The biggest personal change is that I am trying to remove external goals from my life. Not sure if that sounds right, but I’ll overexplain as per usual. It seems to affect the three main things I’ve been pursuing, the three Bs (book, body, boy).
I think that I have, for WAY too long, used things outside myself as when something will change in my life. The book, for example, is always held out as a time when I will become more social, because the time spent writing/editing/thinking about it will become available and I can turn all of that into social energy or somesuch. There’s also the ego component of being able to reluctantly (after a lot of work making sure you teach yourself to convincingly seem reluctant) tell people you wrote a novel, etc.
Then there is the body. I keep using my goal weight as a magic time when i will be confident enough to date, approach guys more readily, etc., etc., which is again, nonsense.
Rounding it off is, of course, the boy. This is pretty obvious after the above two… if I’m not readily being social, not feeling good about the body issues, well. won’t be any boys until that resolves itself.
I’ve written about this stuff before, but there is a shift this time. I think I always saw these as healthy goals, things worth pursuing, but I don’t anymore.
The most obvious bullshit of the three is the body. I have gotten myself so wired about how much weight I have to lose, and wondering how my new job will affect my eating patterns, and my gym attendance, etc., etc., and it is all just another form of procrastination. I’ve spent so long as someone who needs to lose only 10 more pounds, I never let myself be someone who’s lost 115 or whatever it is (no weight watchers this week, you can guess why… heh).
I think keeping my goal out of reach, and with the self-sabotage that accompanies it, keeps me free not to have to take the scary steps forward that are on the horizon.
I’m honestly thinking that it’s time to dump weight watchers. Still pick a day a week to hit the scales at the gym and record it and all, but… should I know that I gained .4 pounds, or lost .2 in any given week? It seems like this will only lead to an ongoing maniacal view of weight. I mean, I’m gay… when I get down to my proper body size, I’ll have clothes that are tight enough that I won’t need a scale to tell me when thigns are drifting in the wrong direction.
I also noticed that a lot of the sabotage was timed with weight watchers. Like, if I weighed in on a Wednesday morning, Wednesday would be a crazy eating day… sort of a challenge like, "Well, off to a bad start… can you make it right in the next seven days?" So, looking to roll that out long term, where with less focus on my weight, I will become less wrapped up in it, and (I think) more likely to just get on living like someone with an average-sized body.
The novel…
Well, I should address that. A lot of people are concerned about the full-time job and how that will affect the book, and whether this book will come out in their lifetimes, etc. I can tell you that, with no doubt, the book is not falling off the radar, although in the short term it is backburnered.

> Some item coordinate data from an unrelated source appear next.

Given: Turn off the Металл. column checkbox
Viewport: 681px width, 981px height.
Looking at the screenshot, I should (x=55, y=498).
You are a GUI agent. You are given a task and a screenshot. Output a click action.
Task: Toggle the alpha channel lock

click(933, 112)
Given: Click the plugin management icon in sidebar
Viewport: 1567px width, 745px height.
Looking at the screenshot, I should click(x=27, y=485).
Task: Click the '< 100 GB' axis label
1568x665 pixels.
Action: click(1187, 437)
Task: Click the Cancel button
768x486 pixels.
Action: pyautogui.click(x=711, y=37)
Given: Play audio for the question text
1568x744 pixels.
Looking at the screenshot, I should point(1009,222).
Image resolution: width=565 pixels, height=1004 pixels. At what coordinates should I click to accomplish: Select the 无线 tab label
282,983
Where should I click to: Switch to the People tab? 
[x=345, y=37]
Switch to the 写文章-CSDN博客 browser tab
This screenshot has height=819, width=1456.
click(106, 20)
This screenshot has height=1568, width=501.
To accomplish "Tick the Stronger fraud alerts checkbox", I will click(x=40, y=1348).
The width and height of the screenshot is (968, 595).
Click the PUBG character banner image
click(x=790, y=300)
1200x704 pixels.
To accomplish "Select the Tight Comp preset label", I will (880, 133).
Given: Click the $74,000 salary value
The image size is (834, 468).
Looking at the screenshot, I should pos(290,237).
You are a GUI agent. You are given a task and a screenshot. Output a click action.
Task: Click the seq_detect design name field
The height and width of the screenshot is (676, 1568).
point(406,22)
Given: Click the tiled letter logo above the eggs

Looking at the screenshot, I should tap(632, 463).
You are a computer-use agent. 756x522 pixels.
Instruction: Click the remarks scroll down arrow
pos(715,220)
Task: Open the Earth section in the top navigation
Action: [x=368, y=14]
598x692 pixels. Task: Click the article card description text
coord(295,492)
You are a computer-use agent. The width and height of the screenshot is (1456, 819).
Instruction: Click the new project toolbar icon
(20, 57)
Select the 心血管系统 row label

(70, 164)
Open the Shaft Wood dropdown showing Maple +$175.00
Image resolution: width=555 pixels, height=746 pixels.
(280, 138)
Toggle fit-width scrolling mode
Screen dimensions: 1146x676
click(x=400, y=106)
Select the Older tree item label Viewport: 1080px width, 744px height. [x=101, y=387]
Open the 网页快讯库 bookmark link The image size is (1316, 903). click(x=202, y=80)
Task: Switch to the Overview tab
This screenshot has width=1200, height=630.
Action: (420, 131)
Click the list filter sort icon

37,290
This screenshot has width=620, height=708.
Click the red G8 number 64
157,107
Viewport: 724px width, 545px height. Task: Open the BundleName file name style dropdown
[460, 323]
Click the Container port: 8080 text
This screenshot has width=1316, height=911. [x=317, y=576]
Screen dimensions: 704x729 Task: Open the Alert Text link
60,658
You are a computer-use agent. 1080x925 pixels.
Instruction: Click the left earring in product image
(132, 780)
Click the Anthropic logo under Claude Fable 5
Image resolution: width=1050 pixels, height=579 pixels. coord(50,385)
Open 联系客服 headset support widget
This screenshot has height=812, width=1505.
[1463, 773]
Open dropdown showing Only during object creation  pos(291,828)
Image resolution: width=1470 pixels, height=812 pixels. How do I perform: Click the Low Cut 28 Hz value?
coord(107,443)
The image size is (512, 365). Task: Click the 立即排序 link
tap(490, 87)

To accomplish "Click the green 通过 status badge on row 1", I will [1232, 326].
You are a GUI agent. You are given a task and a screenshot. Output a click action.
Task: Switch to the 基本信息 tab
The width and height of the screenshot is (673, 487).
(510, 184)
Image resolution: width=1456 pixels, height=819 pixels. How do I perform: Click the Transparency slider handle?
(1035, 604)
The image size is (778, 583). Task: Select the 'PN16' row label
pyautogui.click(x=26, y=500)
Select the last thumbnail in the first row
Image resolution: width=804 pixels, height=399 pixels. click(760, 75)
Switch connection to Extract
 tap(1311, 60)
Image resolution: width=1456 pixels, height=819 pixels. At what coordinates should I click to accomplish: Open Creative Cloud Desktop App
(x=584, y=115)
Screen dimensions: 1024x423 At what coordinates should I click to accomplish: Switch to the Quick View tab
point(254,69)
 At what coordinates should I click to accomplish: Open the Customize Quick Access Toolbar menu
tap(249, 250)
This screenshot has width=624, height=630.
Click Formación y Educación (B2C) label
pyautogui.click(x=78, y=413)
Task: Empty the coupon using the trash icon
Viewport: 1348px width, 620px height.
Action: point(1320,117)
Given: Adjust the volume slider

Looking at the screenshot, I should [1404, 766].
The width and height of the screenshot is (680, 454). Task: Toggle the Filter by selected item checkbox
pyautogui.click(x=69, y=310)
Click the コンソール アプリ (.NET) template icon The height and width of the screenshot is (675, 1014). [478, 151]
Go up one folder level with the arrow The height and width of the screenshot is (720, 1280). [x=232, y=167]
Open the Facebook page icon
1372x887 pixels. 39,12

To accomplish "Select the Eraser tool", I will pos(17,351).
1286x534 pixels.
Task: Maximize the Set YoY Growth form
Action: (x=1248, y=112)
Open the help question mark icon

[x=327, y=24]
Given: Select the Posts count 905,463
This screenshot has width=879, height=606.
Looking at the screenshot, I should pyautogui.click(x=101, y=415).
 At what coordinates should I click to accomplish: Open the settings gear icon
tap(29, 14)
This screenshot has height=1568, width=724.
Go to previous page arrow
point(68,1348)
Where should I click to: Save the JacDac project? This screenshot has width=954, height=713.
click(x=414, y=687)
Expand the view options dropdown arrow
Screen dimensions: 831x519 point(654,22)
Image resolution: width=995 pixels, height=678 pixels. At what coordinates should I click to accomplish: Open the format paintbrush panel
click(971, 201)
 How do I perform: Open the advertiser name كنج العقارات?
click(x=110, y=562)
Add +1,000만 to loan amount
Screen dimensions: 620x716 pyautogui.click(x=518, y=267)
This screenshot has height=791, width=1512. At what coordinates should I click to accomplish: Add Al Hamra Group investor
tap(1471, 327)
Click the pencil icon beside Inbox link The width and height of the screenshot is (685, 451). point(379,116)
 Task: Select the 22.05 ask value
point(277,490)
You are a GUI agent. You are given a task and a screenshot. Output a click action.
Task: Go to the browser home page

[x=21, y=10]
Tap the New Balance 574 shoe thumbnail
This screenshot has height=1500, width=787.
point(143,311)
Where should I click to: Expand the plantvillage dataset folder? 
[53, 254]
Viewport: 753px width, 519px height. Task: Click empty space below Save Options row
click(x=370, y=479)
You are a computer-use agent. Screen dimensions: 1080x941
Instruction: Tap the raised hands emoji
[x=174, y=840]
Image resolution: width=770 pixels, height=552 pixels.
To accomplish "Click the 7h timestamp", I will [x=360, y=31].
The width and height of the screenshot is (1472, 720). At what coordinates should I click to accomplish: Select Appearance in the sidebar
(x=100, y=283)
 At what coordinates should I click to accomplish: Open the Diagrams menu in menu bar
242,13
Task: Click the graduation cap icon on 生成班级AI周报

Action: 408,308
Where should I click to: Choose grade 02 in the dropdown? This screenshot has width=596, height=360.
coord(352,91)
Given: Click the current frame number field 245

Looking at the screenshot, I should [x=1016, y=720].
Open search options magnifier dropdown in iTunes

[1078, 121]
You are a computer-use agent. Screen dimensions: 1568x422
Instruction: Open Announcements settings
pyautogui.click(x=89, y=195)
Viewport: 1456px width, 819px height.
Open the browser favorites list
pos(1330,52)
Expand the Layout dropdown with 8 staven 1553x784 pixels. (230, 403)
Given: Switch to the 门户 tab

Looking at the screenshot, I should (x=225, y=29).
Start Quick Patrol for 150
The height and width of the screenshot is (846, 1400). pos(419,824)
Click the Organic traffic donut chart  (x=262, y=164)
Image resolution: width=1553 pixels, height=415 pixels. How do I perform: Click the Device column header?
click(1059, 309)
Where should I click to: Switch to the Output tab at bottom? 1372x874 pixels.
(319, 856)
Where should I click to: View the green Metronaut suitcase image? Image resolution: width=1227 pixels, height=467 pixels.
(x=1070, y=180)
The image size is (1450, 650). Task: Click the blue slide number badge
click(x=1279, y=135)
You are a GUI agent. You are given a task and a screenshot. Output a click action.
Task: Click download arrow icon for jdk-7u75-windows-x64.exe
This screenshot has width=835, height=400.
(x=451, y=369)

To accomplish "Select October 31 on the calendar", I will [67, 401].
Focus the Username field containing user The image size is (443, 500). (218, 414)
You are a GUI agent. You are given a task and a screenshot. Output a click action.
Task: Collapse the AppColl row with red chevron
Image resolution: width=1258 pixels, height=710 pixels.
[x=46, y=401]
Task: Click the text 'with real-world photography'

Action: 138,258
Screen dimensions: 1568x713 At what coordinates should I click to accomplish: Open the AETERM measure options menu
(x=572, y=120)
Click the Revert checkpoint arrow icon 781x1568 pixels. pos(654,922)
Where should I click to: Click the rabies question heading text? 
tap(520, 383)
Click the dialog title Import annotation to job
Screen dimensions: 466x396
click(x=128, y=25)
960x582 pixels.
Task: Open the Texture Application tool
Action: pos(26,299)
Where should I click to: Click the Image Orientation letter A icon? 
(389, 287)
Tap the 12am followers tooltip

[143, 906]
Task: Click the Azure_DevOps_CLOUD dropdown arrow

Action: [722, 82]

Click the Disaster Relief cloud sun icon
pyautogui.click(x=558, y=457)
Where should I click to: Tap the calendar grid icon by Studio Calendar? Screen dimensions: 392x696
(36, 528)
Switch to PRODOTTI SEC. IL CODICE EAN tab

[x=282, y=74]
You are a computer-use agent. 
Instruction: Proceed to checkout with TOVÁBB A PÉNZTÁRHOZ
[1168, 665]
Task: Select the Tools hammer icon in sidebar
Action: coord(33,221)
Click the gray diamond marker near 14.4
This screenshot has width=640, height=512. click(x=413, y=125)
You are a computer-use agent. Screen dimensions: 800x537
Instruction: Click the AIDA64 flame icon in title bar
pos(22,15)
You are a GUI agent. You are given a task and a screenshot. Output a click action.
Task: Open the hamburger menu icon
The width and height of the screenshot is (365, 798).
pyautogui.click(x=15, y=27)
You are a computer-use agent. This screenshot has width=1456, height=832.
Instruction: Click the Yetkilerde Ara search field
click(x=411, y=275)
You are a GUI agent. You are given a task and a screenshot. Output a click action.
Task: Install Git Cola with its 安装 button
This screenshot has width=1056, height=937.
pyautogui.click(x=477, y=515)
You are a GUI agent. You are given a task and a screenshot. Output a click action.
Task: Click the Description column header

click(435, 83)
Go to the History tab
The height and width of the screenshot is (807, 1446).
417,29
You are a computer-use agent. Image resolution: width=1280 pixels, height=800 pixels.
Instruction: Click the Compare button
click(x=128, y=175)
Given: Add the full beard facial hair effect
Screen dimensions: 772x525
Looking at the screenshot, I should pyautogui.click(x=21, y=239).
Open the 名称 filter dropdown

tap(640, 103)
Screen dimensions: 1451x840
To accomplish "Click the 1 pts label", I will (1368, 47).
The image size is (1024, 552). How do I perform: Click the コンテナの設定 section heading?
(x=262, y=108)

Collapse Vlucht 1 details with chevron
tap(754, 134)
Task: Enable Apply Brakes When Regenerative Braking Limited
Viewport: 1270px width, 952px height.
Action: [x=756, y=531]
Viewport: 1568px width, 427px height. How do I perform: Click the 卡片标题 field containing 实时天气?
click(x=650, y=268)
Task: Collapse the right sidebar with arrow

As for taking the job, well, I was out of money. Simple as that. Thankfully, I scored a great job through some serendipity. So, I’m basically like all wanna-be novelists now, having to let the market tell them if they get to quit their day jobs once they are published. Not too rare. I also think I work well with constraint, so knowing that I have a three hour window in which to write, that works for me. Probably more than when I gave myself the whole day… I like margins and discipline, etc.
So, back to the topic at hand…
The novel isn’t going to change my life. In some ways that is disingenuous, of course. Publishing a novel is a huge undertaking, but it will not change my internal wiring. You can’t just say "OK, time to be social now." I haven’t built that muscle memory up, there is no routine to fall back on. The early isolation of my sexuality that I kept alive through my body size is about to resolve itself when I become a boringly gay, average-looking guy. Any social perks the novel gives me won’t be entirely real events. Sure, I’m certain there will be new people coming into my life as a result, publishers, editors, agents… just like my new job has the promise of meeting new and interesting people I want to add to the mix. But, if I don’t naturally vibe with people as a social person, or someone to whom that sort of interaction comes easily, then it certainly won’t be improved by becoming more public. It will just magnify things, the parts where I’ll be confident (having finally written the book) will be easier, but the stuff where I’m still inept, that will resonate even stronger than before… It’s like you always hear, fame never really changed anybody, assholes become bigger assholes, etc., etc., so this needs to be worked on whether or not I’m ever writing a book.
So, I’m just shifting my expectations internally. Become a better, more social person slowly, learning what it takes to get there, and don’t wait to become a published author with whatever fake attention that might bring to sort the shit out. Same with the body… the intense focus is helping nothing. Give up. Be who you are now. Still work out, eat right, etc., etc., and it will just happen.
I think keeping the achievment of my goals external has given the part of me that doesn’t want to change more opportunities to derail me. It’s all that become the change you want to see or whatever hippies say.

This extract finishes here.